One of Fraym’s partners is the U.S. Agency for International Development (USAID). Fraym provided the USAID mission in Kenya, and many other USAID missions, with data to inform preexisting USAID projects and programs including USAID support to the Kenyan government's planning and activities. Leo also noted that USAID is one of the biggest supporters of ensuring that high-quality, professionally enumerated, geo-tagged survey data is produced across the developing world.
The data supplied by Fraym supports the new USAID Digital Strategy 2020-2024: "a deliberate and holistic commitment to improve development and humanitarian assistance outcomes through the use of digital technology." The digital strategy at USAID contributes to "measurable development and humanitarian-assistance outcomes" through "open, secure, and inclusive digital ecosystems" all aimed to increase self-reliance in its partner countries.
“A Million Acts of Generosity”
Fraym expected that governments and non-government donor agencies would respond to its open call for data assistance, but the numerous requests from the private sector trying to help their country’s government or health ministry office in its COVID-19 response surprised them.
“It was a million acts of generosity in collectiveness that was very, very impressive,” said Leo.
Fraym provided many private enterprises with data to relay formally and informally to their respective governments.

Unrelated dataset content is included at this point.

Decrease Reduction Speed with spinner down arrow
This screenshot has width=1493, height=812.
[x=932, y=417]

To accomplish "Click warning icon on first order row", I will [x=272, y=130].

And in Nigeria, Fraym worked with its government in real-time to help them make sense of the raw data they were providing and use it to generate insights.
“This data science revolution is unfolding in front of our eyes and it’s incredibly important to be able to meet individuals and organizations where they are today, with the most useful information that helps them do their job better, faster, or more effectively,” said Leo. “Sometimes it’s raw data, sometimes it’s just the insight, and sometimes it’s a combination of the two.”

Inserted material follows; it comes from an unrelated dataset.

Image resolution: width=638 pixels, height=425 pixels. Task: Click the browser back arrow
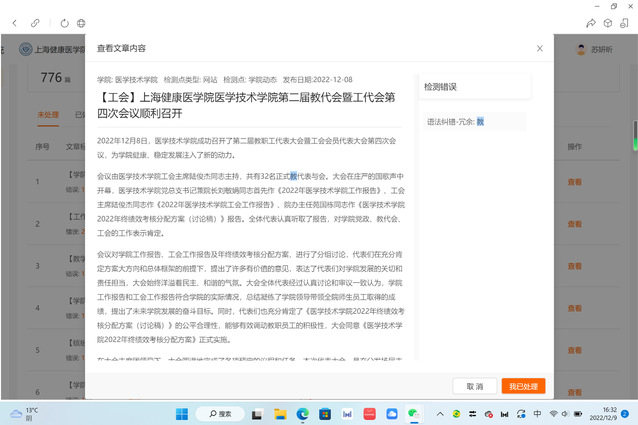15,22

Regardless, Leo emphasized, data science companies collectively, and not just Fraym, must “meet them where they are instead of where we hope they would be or where they might be in five years.”
The Months Ahead
As Fraym gets a handle on different kinds of downstream effects, Leo sees situations that are unfolding and changing rapidly.
“One of them, in particular, is the breadth of food security challenges in urban areas. We haven’t seen these kinds of implications at the scale that we’re seeing now very much in the past.”
Typically, Leo said, food insecurity in rural areas is climate- or conflict-driven, and it’s been a supply shock or market access shock. In urban areas, food insecurity usually results from price hikes due to a supply chain problem or a global economic or importation issue.
“With this pandemic, the value and supply chain have been disrupted in profound ways. It’s not just simply a pricing issue, but there are accessibility issues that we don’t usually see in this way at this scale very often historically.”
Leo expects Fraym will be focused for many months on data surrounding the pandemic’s second-order impacts to inform humanitarian and food assistance or other kinds of programmatic activities as it continues to help partners be as effective as possible.
“For Fraym and for others, this is a clarion call, yet again, for the need for localized data.”